Jude éprouve pour Sue une « extraordinaire tendresse » (J 109). Phillotson évoque lui “an extraordinary affinity, or sympathy” (J 276) et finit par capituler face à cette affection hors du commun :

‘“She is one of the oddest creatures I ever met. However, I have been struck with [...] the extraordinary sympathy, or similarity, between the pair. He is her cousin, which perhaps accounts for some of it. They seem to be one person split in two!” (J 274)’

Plus qu’une attirance physique entre deux personnes – ce que Phillotson appelle “an ignoble, merely animal, feeling” – le lien qui les unit touche à leurs émotions et leurs rêves – “emotions, and fancies, and dreams” (J 276). Aussi le maître d’école est-il conscient qu’il ne peut rivaliser face à un amour qui dépasse l’entendement : “their affection will be enduring.” (J 276) 

Jude et Sue sont les deux facettes d’une même personne 536 et, bien que le titre du roman se limite au prénom de Jude, nombre de lecteurs ont été tentés de placer Sue au centre du roman.

‘The result is that even though the novel is most clearly readable as the impassioned speculation on the career of its male protagonist, who deserves sympathy for the frustration and pain caused him by personal and intellectual dilemmas, for most readers the core of their reactions to the novel lies within the conflicting values and feelings of Sue 537 .’

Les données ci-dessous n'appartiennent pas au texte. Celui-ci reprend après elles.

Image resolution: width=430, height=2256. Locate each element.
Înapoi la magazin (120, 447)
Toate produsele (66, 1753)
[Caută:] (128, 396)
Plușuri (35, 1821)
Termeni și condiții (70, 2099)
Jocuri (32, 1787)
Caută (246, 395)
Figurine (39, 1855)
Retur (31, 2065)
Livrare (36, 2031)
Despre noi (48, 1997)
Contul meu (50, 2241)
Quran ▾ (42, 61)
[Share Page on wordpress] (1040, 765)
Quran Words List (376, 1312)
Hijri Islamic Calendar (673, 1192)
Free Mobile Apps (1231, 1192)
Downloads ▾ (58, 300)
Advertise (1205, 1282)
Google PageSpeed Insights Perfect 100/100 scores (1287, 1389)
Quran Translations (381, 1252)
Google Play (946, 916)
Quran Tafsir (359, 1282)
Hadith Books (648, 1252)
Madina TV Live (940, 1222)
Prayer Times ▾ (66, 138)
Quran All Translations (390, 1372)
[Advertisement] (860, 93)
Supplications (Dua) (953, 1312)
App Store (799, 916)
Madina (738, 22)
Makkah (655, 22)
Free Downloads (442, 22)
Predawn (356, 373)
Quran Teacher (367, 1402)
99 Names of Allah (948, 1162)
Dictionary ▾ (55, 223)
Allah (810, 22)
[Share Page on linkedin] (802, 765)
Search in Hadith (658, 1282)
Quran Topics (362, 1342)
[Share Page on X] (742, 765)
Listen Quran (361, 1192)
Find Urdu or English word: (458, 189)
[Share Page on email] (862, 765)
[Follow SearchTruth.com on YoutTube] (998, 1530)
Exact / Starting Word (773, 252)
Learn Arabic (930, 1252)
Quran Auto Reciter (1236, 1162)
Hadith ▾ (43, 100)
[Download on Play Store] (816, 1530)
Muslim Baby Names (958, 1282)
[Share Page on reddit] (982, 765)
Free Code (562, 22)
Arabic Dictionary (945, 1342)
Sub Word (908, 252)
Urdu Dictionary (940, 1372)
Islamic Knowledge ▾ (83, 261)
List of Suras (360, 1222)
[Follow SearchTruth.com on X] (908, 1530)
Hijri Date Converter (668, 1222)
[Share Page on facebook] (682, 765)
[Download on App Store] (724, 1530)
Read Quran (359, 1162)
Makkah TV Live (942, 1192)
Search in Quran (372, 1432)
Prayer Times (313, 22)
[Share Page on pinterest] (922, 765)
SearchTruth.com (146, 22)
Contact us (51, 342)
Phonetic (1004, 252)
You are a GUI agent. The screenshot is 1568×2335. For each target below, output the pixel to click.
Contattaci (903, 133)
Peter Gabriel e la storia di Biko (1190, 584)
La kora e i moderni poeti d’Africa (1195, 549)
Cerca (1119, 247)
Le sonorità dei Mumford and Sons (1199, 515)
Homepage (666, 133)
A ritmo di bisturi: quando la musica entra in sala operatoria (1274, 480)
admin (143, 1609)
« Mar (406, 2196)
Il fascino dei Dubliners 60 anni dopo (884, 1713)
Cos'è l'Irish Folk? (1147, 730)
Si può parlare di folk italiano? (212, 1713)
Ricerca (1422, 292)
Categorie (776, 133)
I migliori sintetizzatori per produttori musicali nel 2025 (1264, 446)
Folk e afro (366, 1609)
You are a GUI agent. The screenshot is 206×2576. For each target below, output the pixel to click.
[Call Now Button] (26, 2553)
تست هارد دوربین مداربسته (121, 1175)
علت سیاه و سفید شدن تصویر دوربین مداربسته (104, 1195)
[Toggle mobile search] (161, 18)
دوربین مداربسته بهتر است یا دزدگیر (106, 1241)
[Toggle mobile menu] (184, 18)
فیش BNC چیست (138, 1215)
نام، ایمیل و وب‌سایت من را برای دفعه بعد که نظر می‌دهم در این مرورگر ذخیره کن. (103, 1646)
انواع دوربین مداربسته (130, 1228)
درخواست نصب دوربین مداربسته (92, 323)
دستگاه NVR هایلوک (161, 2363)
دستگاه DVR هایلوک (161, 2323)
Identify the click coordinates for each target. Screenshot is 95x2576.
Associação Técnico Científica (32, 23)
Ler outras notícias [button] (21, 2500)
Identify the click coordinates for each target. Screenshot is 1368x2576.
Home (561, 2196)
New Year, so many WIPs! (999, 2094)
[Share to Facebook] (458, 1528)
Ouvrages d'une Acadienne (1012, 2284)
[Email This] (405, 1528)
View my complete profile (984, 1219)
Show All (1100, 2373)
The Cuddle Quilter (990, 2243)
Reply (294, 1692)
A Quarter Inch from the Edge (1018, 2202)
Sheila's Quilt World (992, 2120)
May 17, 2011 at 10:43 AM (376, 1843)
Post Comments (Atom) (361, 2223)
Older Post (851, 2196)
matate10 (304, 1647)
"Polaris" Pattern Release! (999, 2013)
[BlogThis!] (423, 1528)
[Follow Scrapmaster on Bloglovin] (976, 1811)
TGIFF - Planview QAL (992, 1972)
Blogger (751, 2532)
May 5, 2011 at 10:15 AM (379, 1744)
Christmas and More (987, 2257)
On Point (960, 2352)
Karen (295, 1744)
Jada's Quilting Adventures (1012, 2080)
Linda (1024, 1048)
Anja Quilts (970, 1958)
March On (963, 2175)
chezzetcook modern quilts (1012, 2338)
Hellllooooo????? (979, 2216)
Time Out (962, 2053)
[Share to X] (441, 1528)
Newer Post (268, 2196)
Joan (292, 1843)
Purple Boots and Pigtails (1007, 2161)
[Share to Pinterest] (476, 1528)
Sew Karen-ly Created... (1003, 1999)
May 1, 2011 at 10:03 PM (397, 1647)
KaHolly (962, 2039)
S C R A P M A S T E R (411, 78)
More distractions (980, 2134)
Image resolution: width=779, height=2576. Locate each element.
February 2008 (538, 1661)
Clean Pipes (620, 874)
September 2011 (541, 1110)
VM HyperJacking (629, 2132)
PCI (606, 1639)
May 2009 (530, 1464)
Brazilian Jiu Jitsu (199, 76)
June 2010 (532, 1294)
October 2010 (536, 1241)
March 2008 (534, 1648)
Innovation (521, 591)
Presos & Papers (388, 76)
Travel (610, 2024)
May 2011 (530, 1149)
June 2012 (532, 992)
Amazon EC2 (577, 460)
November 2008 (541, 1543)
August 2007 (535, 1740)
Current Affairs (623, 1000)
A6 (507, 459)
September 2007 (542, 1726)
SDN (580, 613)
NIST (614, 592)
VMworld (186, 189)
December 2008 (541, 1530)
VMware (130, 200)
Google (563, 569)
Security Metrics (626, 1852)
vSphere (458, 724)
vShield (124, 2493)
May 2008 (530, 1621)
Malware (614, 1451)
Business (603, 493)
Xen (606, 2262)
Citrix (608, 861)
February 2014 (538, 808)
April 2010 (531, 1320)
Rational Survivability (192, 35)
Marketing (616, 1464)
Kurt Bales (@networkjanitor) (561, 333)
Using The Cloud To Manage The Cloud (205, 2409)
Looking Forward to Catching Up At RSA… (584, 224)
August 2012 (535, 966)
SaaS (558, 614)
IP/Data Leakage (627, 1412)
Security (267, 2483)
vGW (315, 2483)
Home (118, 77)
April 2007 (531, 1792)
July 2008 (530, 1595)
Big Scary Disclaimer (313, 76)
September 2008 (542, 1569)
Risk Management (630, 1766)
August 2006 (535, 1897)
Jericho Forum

Jude est sans nul doute le centre vital de l’œuvre si l’on s’en tient au titre et à la méthode narrative 538 . Mais il est essentiel de noter sur le plan de la diégèse à quel point l’auteur s’applique à relever les similitudes entre les deux personnages. Sue est, nous dit le narrateur, “as boyish as a Ganymedes” (J 184) en référence à Rosalind 539 dans As You Like It  ; elle paraît être à Jude ce que Viola est à Sebastian dans Twelfth Night . A l’inverse de Tess qui décide de dissimuler ses charmes et ses formes dans une tentative désespérée de ne plus éveiller la convoitise, la féminité de Sue est dépourvue de toute exubérance et son personnage ne permet pas l’inscription d’une écriture érotique :

‘Nobody stared at Sue, because she was so plainly dressed, which comforted Jude in the thought that only himself knew the charms those habiliments subdued. (J 162) ’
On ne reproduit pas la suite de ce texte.